■ **ESTRATTO SELEZIONATO**:
Nella tua esperienza alla Roma, sei stata compagna di squadra di Pipitone. Cos’hai appreso da lei in quegli anni in giallorosso? “Rosalia è da sempre uno dei migliori portieri, perciò per me è stato un piacere essere stata sua compagna di squadra. Io arrivai che ero giovanissima, ma stando al suo fianco ho appreso davvero tanto, perciò la ringrazierò per tutti gli insegnamenti che mi ha dato”.

In un ruolo come il portiere dove secondo te devi migliorare per arrivare ai massimi livelli? “Come hai detto tu non è un ruolo semplice, soprattutto per il nostro movimento. Devo lavorare sempre tanto ogni giorno per ottenere il massimo e ovviamente devo acquisire la giusta esperienza. Mi auguro che questa nuova avventura al Pomigliano mi possa permettere di esprimermi al massimo delle mie possibilità”.

Per te quanto è stato importante la scelta del Pomigliano il ritrovare di nuovo Valentina Esposito e Schioppo? “E’ uno dei motivi per cui ho detto sì al Pomigliano. Con loro c’è un’amicizia che va al di fuori del campo, ci stimiamo come calciatrici e non solo. Senza contare che mi è piace il progetto del club, per cui sono una serie di combinazioni che mi hanno portato a dire di sì. Mi auguro che possiamo dire la nostra in serie B”.
I mesi senza il campo come sono stati per te, sia a livello lavorativo che extra campo? “Sicuramente è stata un’esperienza diversa, ma certamente mi ha fortificato in tutto. Ho lavorato in casa, seguendo la tabella dello staff tecnico e medico, inoltre ho studiato per l’università. Studio Economia e commercio e perciò ho dato risalto anche allo studio, facendo questo e non solo”.

Infine da ragazza napoletana, ti vorrei chiedere nel ruolo del portiere, sei più vicina a Meret per la giovane età, o più all’esperienza di Ospina? “Premesso che Ospina ha dalla sua l’esperienza ed è un portiere valido, ma mi vedo più vicina a Meret. Come portiere lo vedo completo, è giovane ed ha molte qualità. Sono due generi di portieri diversi, ma il ragazzo friulano è più vicino a quello che vorrei essere”.

■ **COSA FARE**:
Secondo l'estratto, quale corso di studi segue all'università la calciatrice intervistata? Le voci riportate di seguito sono materiale a sé stante, distinto dall'estratto.

■ **DATI DI ORIGINE**:
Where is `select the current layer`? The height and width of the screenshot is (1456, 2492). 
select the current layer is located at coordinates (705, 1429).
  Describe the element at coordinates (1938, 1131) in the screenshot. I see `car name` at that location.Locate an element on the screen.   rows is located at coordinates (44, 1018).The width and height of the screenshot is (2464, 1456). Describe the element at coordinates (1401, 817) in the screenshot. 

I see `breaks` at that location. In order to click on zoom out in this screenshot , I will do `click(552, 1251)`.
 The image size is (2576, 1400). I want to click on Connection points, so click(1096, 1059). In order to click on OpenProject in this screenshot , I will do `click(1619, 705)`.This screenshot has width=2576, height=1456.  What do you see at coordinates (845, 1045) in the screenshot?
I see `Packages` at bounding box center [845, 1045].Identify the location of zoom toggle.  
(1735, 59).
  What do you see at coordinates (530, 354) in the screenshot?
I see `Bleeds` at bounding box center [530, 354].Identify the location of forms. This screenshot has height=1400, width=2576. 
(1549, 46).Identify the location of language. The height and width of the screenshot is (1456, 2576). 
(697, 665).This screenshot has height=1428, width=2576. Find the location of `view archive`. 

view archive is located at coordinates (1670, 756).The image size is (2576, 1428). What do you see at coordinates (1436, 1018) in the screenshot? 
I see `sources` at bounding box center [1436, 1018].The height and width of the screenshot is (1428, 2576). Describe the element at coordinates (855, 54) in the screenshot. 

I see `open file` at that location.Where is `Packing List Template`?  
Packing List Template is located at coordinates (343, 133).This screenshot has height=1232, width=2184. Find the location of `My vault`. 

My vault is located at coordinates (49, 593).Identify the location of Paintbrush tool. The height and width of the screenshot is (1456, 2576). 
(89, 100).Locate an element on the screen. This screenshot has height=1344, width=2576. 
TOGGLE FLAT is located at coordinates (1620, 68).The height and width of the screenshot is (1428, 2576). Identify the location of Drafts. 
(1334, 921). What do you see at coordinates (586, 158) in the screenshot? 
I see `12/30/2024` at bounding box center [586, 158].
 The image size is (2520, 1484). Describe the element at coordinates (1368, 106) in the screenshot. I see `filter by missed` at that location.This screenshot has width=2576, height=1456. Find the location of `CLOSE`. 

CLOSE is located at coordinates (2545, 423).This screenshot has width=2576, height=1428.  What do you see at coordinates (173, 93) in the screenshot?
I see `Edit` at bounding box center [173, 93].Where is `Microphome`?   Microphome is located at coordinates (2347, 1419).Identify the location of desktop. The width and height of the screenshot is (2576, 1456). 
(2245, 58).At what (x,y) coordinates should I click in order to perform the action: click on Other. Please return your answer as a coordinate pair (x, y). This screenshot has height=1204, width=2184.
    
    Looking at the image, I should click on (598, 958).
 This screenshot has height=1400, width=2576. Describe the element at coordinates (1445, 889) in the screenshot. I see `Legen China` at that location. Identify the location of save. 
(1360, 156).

■ **SOLUZIONE**:
Economia e commercio.